Look through the records below for the line with "The image size is (1372, 873)." and the line with "Click the Email Address input field", then return those lines and all lines between, exactly.

---*---

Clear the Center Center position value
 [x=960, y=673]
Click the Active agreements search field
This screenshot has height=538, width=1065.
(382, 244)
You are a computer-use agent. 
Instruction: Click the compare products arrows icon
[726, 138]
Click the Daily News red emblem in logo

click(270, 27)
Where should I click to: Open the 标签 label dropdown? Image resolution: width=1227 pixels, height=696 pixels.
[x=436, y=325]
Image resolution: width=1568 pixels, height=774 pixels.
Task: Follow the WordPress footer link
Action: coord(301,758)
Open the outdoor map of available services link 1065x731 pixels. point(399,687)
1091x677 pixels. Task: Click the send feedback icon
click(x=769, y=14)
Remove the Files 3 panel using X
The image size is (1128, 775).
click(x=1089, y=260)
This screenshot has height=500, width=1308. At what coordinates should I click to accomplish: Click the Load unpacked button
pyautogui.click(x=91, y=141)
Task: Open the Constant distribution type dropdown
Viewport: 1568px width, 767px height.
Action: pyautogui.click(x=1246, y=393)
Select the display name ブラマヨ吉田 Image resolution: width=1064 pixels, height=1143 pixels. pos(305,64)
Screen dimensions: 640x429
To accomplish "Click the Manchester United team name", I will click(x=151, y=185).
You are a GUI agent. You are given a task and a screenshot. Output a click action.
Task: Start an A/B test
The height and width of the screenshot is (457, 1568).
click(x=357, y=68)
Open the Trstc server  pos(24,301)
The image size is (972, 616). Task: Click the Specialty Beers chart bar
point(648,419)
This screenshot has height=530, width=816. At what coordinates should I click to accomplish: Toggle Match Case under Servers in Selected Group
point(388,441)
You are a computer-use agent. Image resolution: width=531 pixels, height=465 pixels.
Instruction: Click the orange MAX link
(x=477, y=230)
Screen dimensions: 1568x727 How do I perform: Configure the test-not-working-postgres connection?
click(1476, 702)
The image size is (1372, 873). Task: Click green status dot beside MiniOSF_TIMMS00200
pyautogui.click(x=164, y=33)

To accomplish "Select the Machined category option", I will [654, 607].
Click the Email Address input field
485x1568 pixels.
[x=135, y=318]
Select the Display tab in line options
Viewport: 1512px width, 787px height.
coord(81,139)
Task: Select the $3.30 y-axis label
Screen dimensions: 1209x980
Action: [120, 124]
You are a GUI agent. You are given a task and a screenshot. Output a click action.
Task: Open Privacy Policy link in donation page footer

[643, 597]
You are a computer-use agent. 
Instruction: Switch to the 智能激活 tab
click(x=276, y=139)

---*---

• _RESULT_:
The image size is (1372, 873). Task: Click green status dot beside MiniOSF_TIMMS00200
pyautogui.click(x=164, y=33)

To accomplish "Select the Machined category option", I will [654, 607].
Click the Email Address input field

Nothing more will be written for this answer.